The association of C-reactive protein concentrations with neurological outcome was more pronounced in the subgroup of patients with cardiac cause of cardiac arrest with an adjusted odds ratio of 1.45 (95% CI 1.20–1.75). C-reactive protein is recognised as a routine biomarker of cardiovascular disease26,27,28. Furthermore, there are numerous studies reporting associations of inflammation with poor clinical outcomes after myocardial infarction29,30.

The strengths of this analysis include the inclusion of a large cohort of patients, the prospective collection of data and the timely measurement of blood parameters shortly after admission. High quality ALS and post-resuscitation care are crucial determinants of patient outcomes1. We recently reported that EMS in the city of Vienna consistently demonstrate excellent cardiopulmonary resuscitation performance14,31. Moreover, the Department of Emergency Medicine is a specialized cardiac arrest center with high patient volumes31.

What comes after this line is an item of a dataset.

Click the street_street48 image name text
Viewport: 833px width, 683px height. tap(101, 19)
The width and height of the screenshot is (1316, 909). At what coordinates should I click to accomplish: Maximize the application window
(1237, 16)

The major limitations of this study include its observational nature and its single centre design. Therefore, applying our results to other health care systems or countries may not be feasible. Other parameters of inflammation (e.g. interleukin-6) were not included in the analysis. We did not investigate reasons for high C-reactive protein levels in included patients, especially procalcitonin was not available for most patients. The exact time of blood sampling was not documented and consequently, the duration from cardiac arrest to blood sampling could only be estimated.

Conclusions

In adult patients with OHCA high C-reactive protein levels on admission are associated with unfavourable neurological outcome and 30-day mortality. It is noteworthy that C-reactive protein levels do not reflect quality or duration of CPR, but rather the health status of patients prior to cardiac arrest.